PROBLEM REQUIREMENTS: Repeat the Billy Slaughter excerpt below word for word, from its first sentence to its last.

SOURCE EXTRACT:
━━━━━━━━

The spring on the Lincoln Farm that falls from a cliff was a place associated with Indian cruelty. It was here in the pool of water below the cliff that the Indians would throw babies of the settlers. If the little children could swim or the settlers could rescue them they escaped, otherwise they were drowned. The Indians would gather around the scene of the tragedy and rejoice in their fashion. The old slave when he was a baby was thrown in this pool but was rescued by white people. He remembers having seen several Indians but not many.
The most interesting subject that Billy Slaughter discussed was the Civil War. This was ordinarily believed to be fought over slavery, but it really was not, according to his interpretation, which is unusual for an old slave to state. The real reason was that the South withdrew from the Union and elected Jefferson Davis President of the Confederacy. In his own dialect he narrated these events accurately. The southerners or Democrats were called “Rebels” and “Secess” and the Republicans were called “Abolitionists.”
Another point of interest was John Brown and Harpers Ferry. When Harper’s Ferry was fired upon, that was firing upon the United States. It was here and through John Brown’s Raid that war was virtually declared. The old Negro explained that Brown was an Abolitionist, and was captured here and later killed. While the old slave had the utmost respect for the Federal Government he regarded John Brown as a martyr for the cause of freedom and included him among the heroes he worshipped. Among his prized possessions is an old book written about John Brown’s Raid.

━━━━━━━━

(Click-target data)
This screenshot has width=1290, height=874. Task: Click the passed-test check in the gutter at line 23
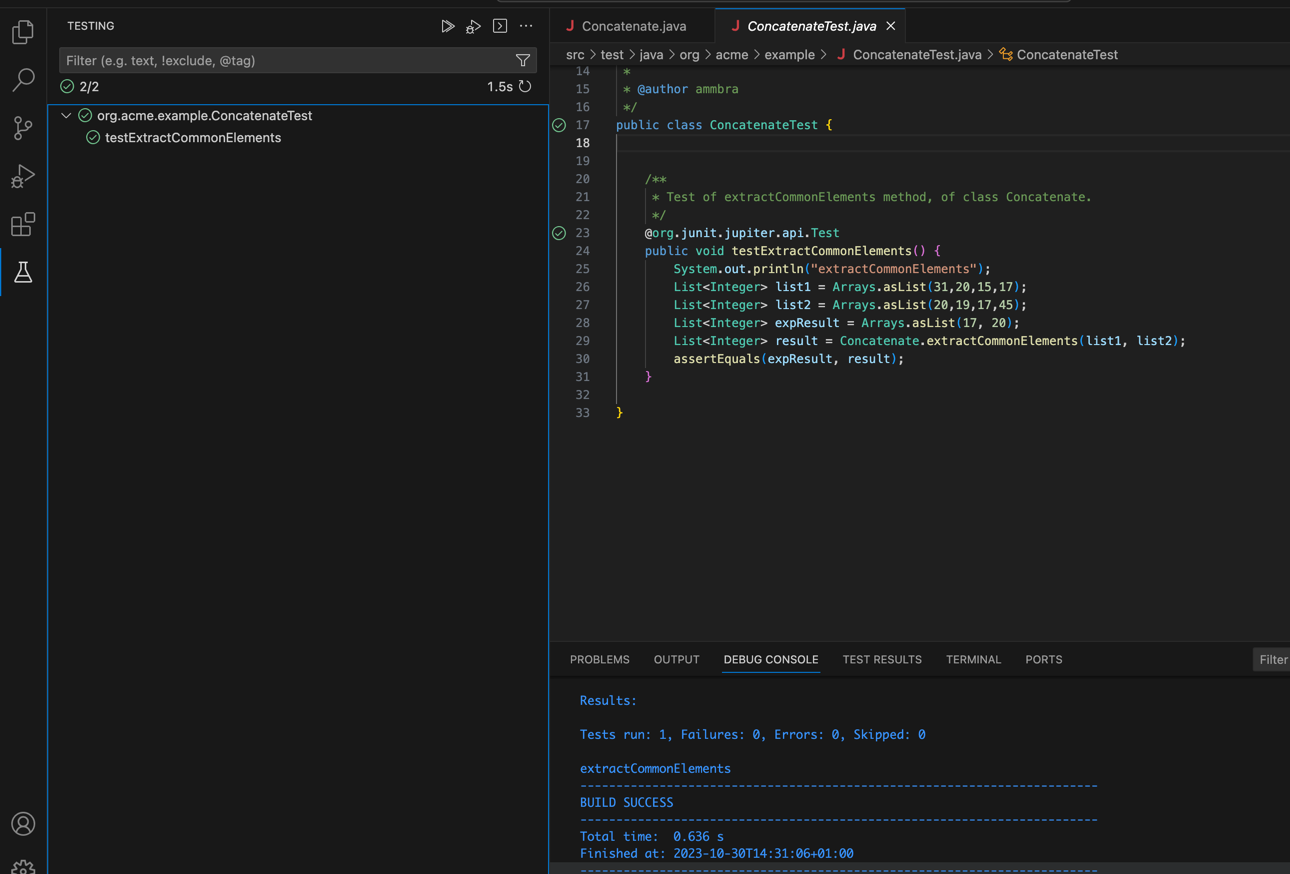click(558, 233)
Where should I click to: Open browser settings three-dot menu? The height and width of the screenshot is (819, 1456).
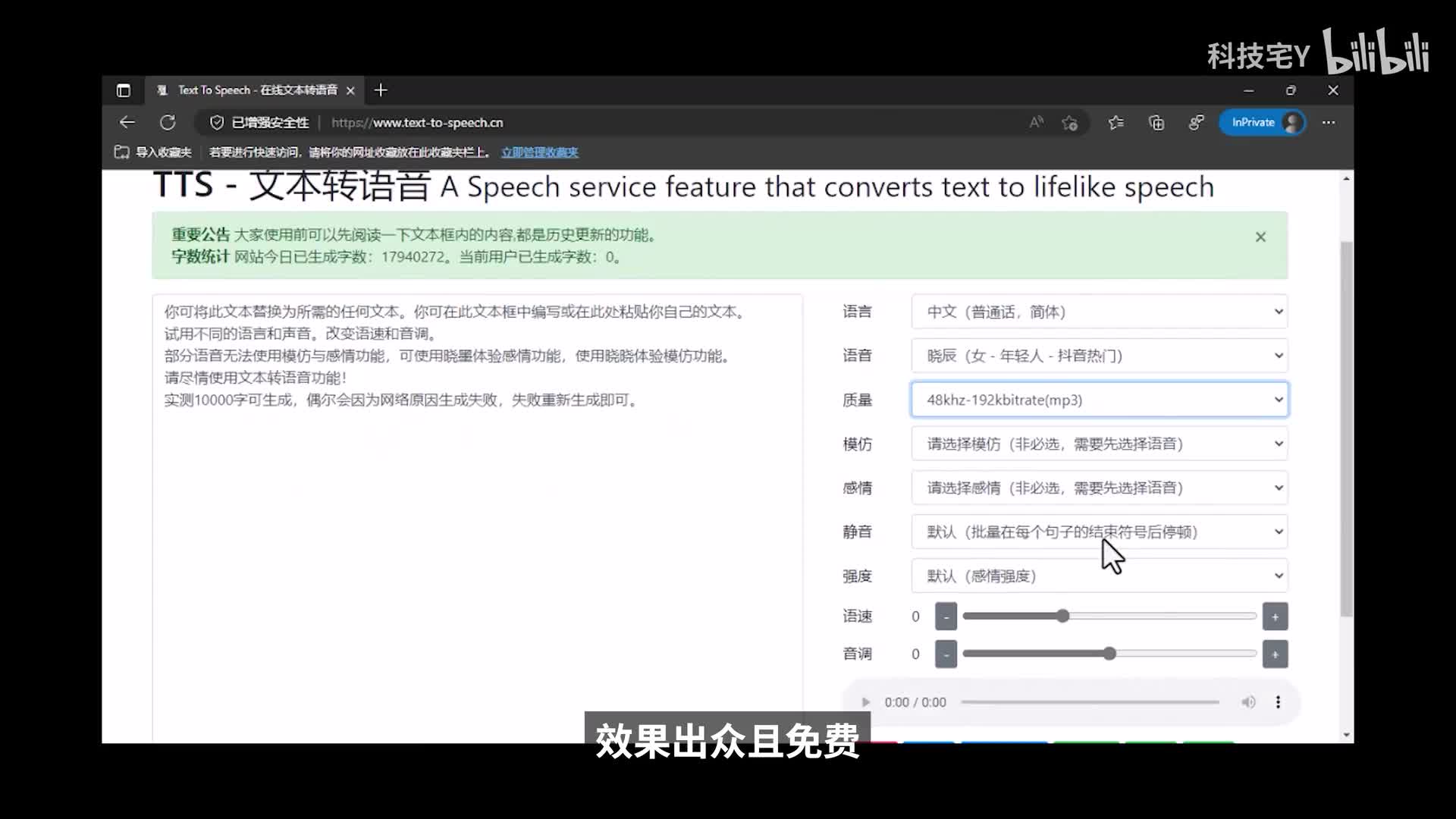[1329, 122]
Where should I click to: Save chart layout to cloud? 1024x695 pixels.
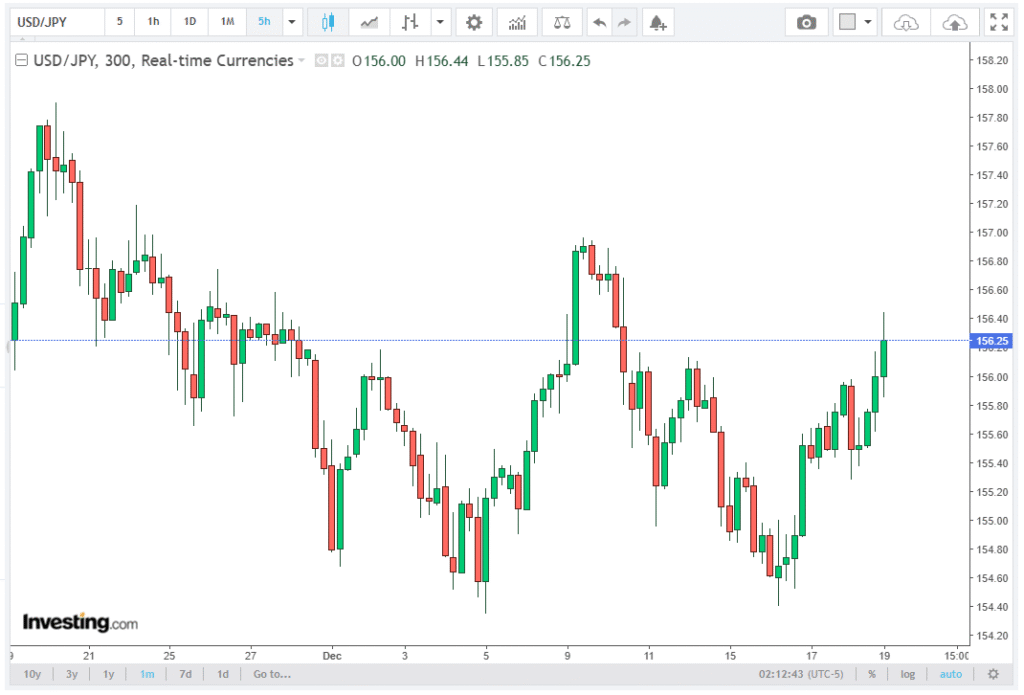954,21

━━━━━━━━

EXERCISE RESPONSE:
The spring on the Lincoln Farm that falls from a cliff was a place associated with Indian cruelty. It was here in the pool of water below the cliff that the Indians would throw babies of the settlers. If the little children could swim or the settlers could rescue them they escaped, otherwise they were drowned. The Indians would gather around the scene of the tragedy and rejoice in their fashion. The old slave when he was a baby was thrown in this pool but was rescued by white people. He remembers having seen several Indians but not many.
The most interesting subject that Billy Slaughter discussed was the Civil War. This was ordinarily believed to be fought over slavery, but it really was not, according to his interpretation, which is unusual for an old slave to state. The real reason was that the South withdrew from the Union and elected Jefferson Davis President of the Confederacy. In his own dialect he narrated these events accurately. The southerners or Democrats were called “Rebels” and “Secess” and the Republicans were called “Abolitionists.”
Another point of interest was John Brown and Harpers Ferry. When Harper’s Ferry was fired upon, that was firing upon the United States. It was here and through John Brown’s Raid that war was virtually declared. The old Negro explained that Brown was an Abolitionist, and was captured here and later killed. While the old slave had the utmost respect for the Federal Government he regarded John Brown as a martyr for the cause of freedom and included him among the heroes he worshipped. Among his prized possessions is an old book written about John Brown’s Raid.